She was perhaps too polite to point out that your submission was the only fish without an eye, but viewers can, um, draw their own conclusions. An eyeless fish: A vision problem? Blind ambition? Recognizing no fear?

When it comes to the arts, Mr. O'Malley, maybe you should stick to singing.

Andrea Butler, director of media relations for the aquarium, has the advantage of knowing which artist decorated each fish. She noted that unlike the citizen artists, every politician in the group emphasized the mouth of his or her fish, making it big, prominent and colorful. (Though none added little bubbles of escaping hot air.)

By far the biggest, shiniest, juiciest fish lips belonged to Democratic Gov. Parris Glendening's fish. The copper-colored smackers were made from metallic paper and contrasted nicely with the bright teal body. Smitheman-Brown said it's significant that right next to the mouth is the state seal. "This is a person who only talks about Maryland," she said. "It's hard to find the real person beneath the political face."

Here are more observations by Smitheman-Brown and another, unscientific, observer:

The geographically-challenged award goes to U.S. Sen. Paul Sarbanes.

Sarbanes' fish had a black felt outline of the state of Maryland superimposed on a red and yellow background. Atop the state outline is a crab. The crustacean is a tasteful touch, but it would have been more effective had it been located on the Eastern Shore near the, well, shore, instead of in the Appalachian Mountains in the far western part of the state. Here's a gift suggestion for the Democratic senator - a topographical map.

The "needs help following instructions" award goes to U.S. Rep. Elijah Cummings, a Democrat who not only emblazoned his name on the fish in large, white letters, but also added his photograph. Rep. Cummings, the fish were supposed to be submitted anonymously. It says so right in the letter that you got from the aquarium. Just as in the House, you have to follow the rules, sir.

Technically, the orange and red fish with the straw boater hat sporting a Donald Duck figurine was submitted anonymously, but just one glance gives away the artist. Who else could it be but William Donald Schaefer? Orange, Smitheman-Brown says, indicates a person who enjoys being in control and has a hard time giving it up. Surely, she's not talking about the former Democratic Maryland governor, former Baltimore mayor and current state comptroller.

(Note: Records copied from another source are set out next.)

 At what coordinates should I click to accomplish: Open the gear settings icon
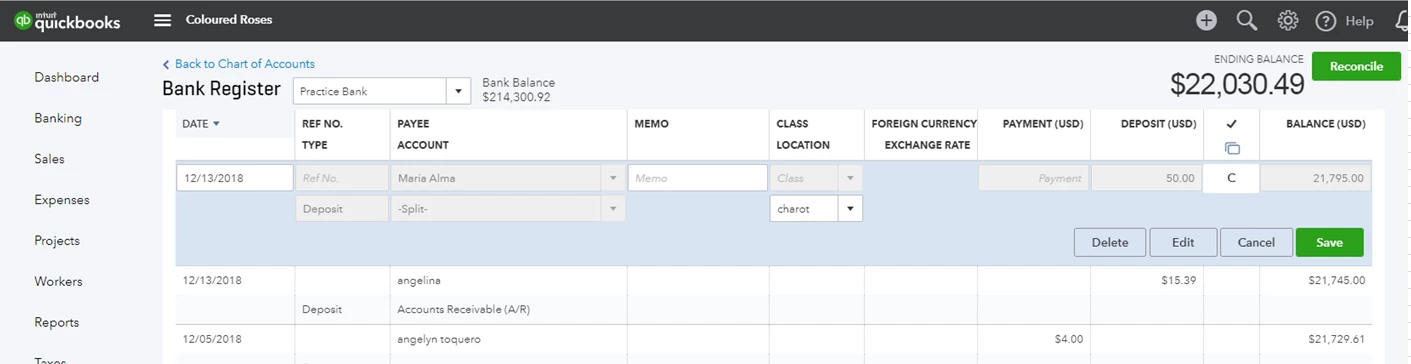tap(1288, 20)
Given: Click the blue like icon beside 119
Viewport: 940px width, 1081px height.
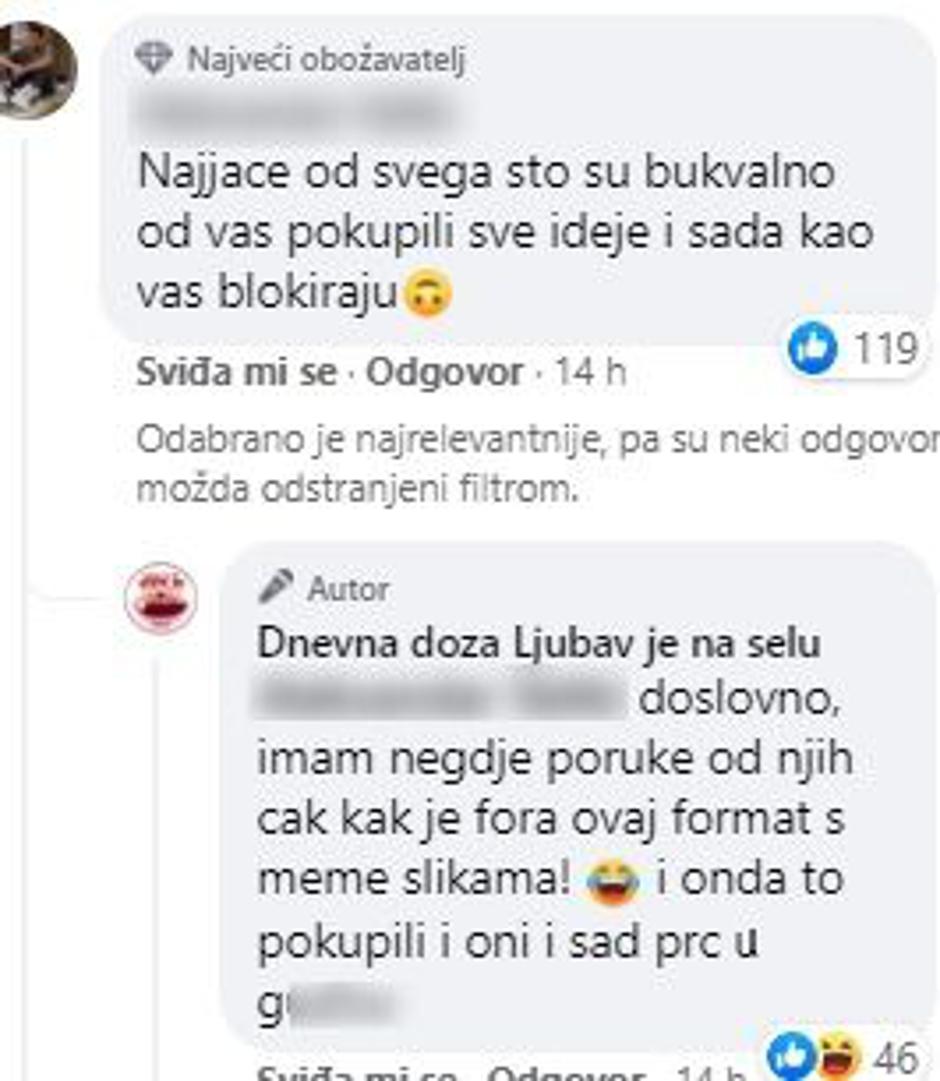Looking at the screenshot, I should 812,349.
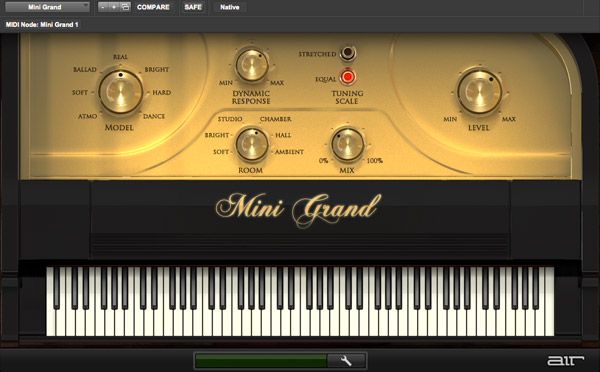Click the Mini Grand script logo
Screen dimensions: 600x372
(298, 209)
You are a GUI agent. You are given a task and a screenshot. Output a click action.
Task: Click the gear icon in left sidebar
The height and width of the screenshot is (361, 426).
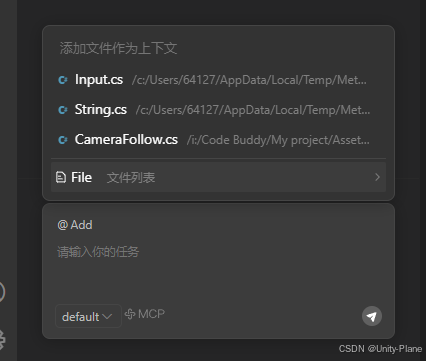(x=2, y=340)
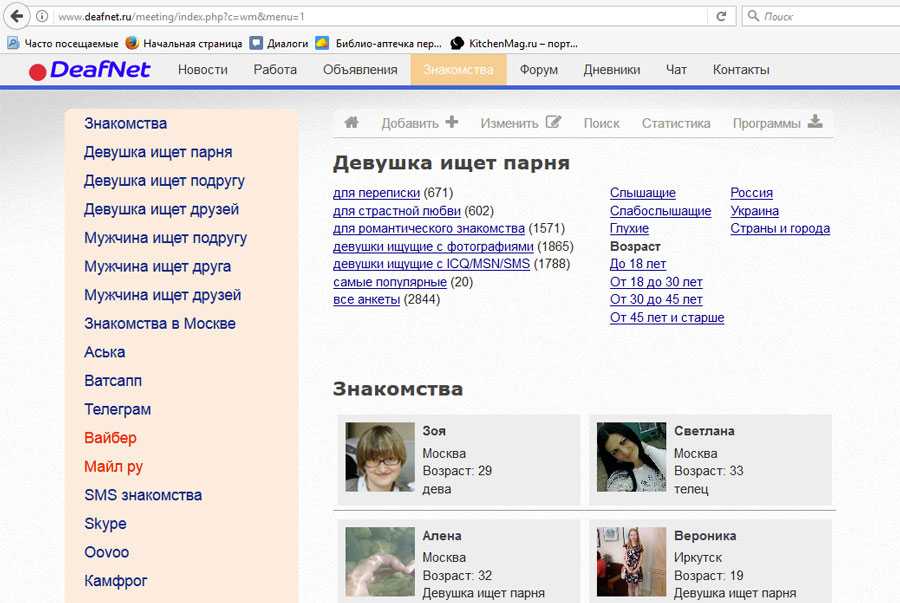The height and width of the screenshot is (603, 900).
Task: Reload the page with refresh icon
Action: click(x=720, y=17)
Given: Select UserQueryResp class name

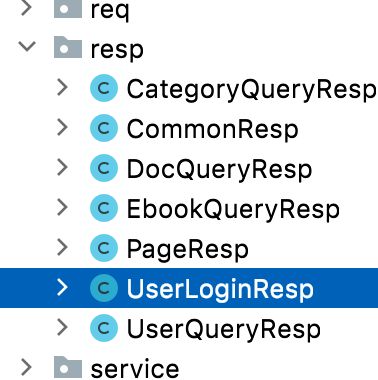Looking at the screenshot, I should pos(224,330).
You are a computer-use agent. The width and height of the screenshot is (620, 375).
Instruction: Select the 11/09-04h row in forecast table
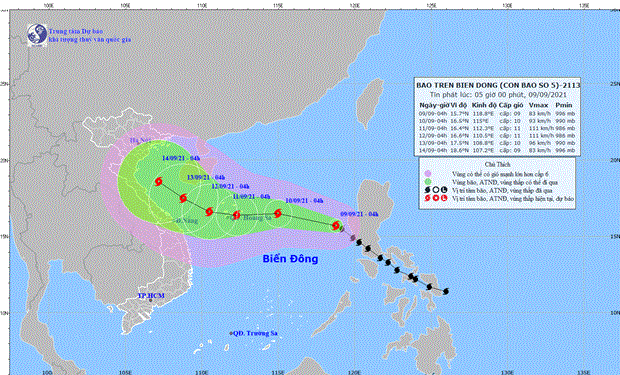pyautogui.click(x=497, y=128)
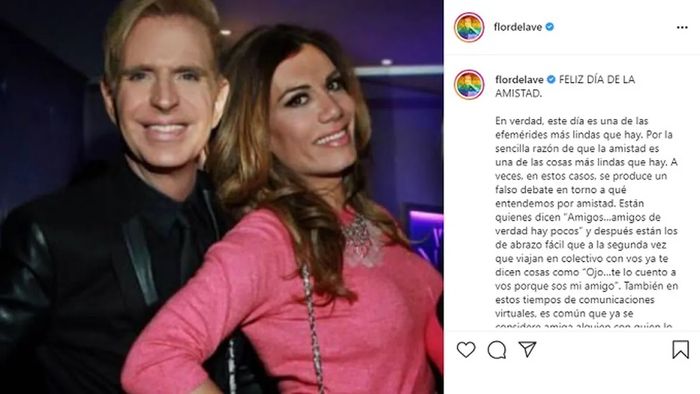The image size is (700, 394).
Task: Save the post with the bookmark icon
Action: coord(681,349)
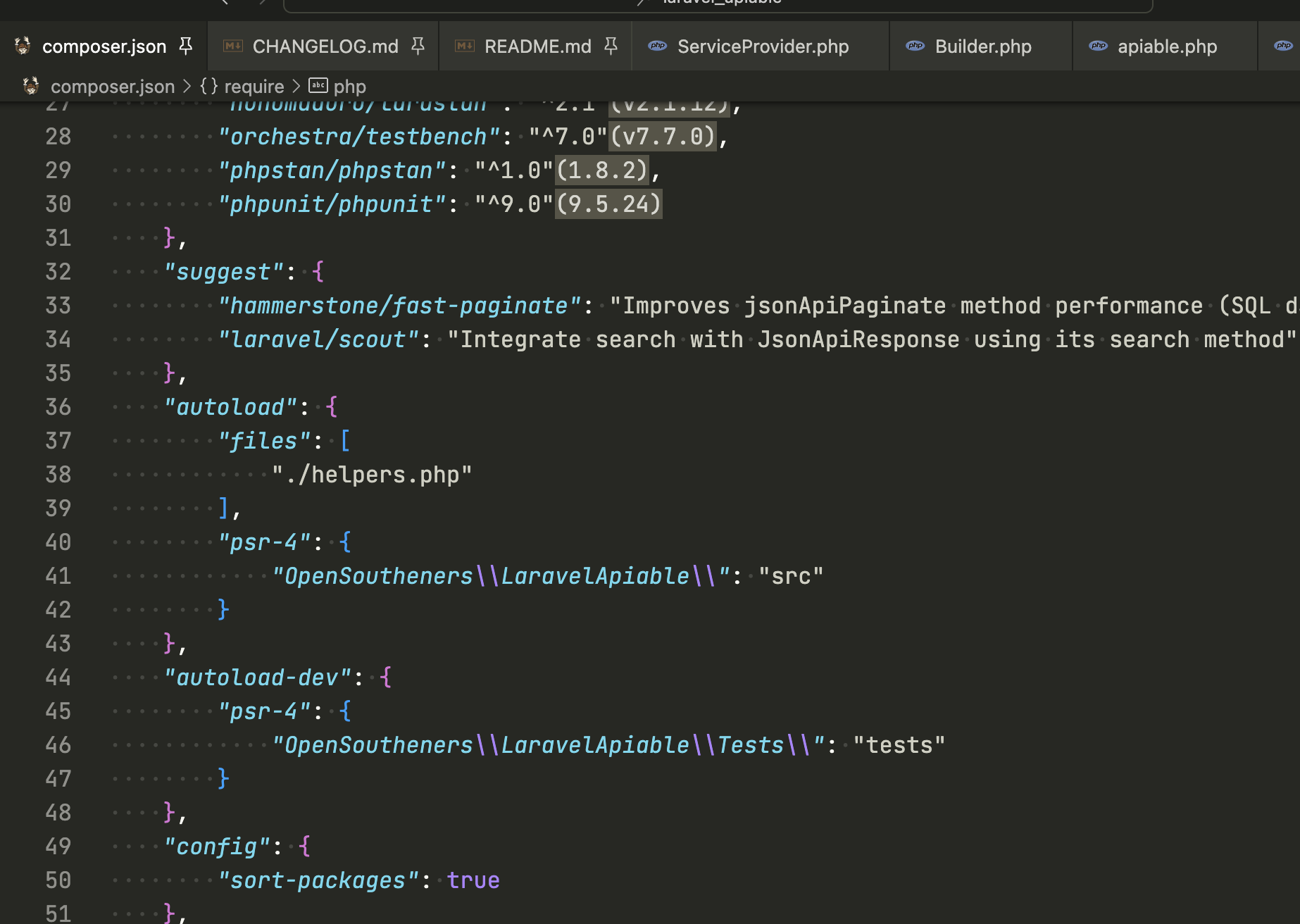This screenshot has height=924, width=1300.
Task: Click the Markdown icon on README.md tab
Action: 465,46
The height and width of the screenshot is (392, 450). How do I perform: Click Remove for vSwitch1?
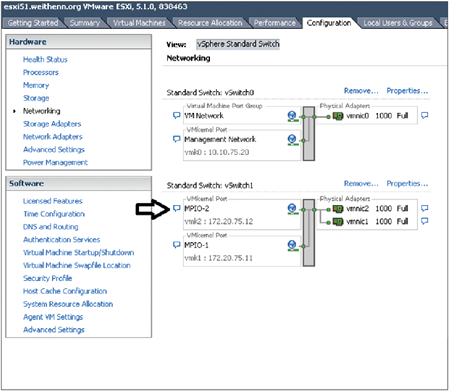click(x=361, y=184)
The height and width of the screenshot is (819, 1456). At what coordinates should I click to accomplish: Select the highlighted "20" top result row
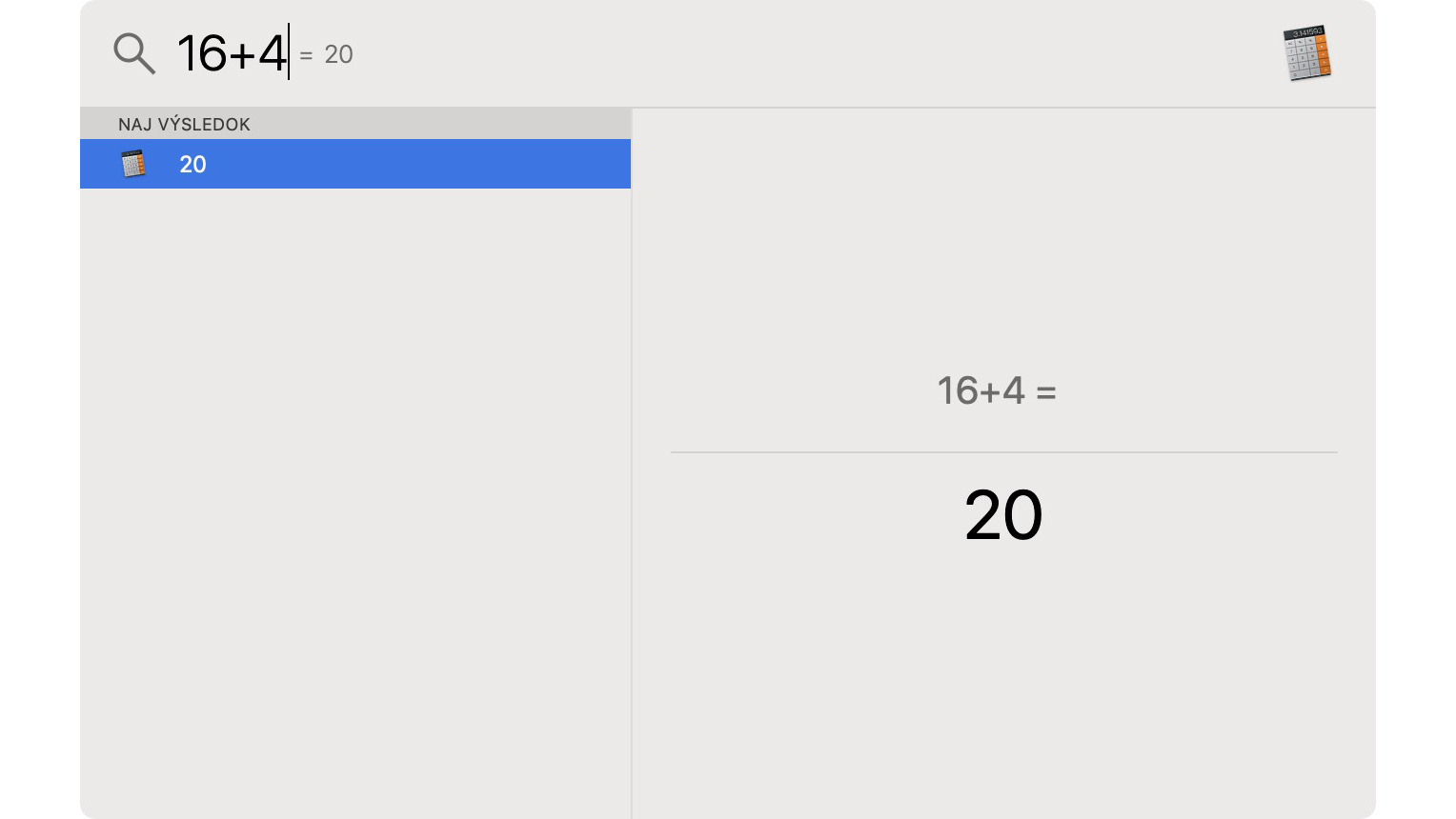coord(355,164)
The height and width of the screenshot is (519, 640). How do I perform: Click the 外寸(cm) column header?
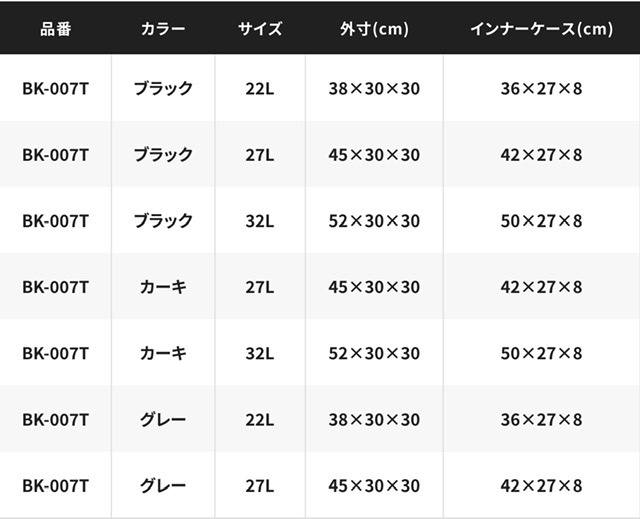[374, 28]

The Eye of Congress fish appears to have been decorated with recycled manila envelopes, divided into gold and black squares. Perhaps this indicates such solid Republican values as resourcefulness and thriftiness on the part of gubernatorial candidate Robert Ehrlich. (His Democratic opponent, Lt. Gov. Kathleen Kennedy Townsend, did not submit a fish.) And yet Smitheman-Brown was struck by the sole spot of contrasting color on the fish submitted by the U.S. congressman - a diminutive fin made from red, white and blue pipe cleaners. "This is a person who is focused more on the state of Maryland than on the nation," she said. But Mr. Ehrlich, isn't your day job helping to run the country?

In contrast, the Stars and Stripes Fish is notable for the large amount of white space interspersed with the blue stars and red stripes. It was submitted by U.S. Sen. Barbara Mikulski, a veteran Democratic senator known for her workaholic habits, lack of diversions and for being a bit of a, well, cold fish. "This was created by a person who has a lot more left to do," Smitheman-Brown said. "There are things that he or she still has to finish and complete."

If not art school, Senator, maybe charm school?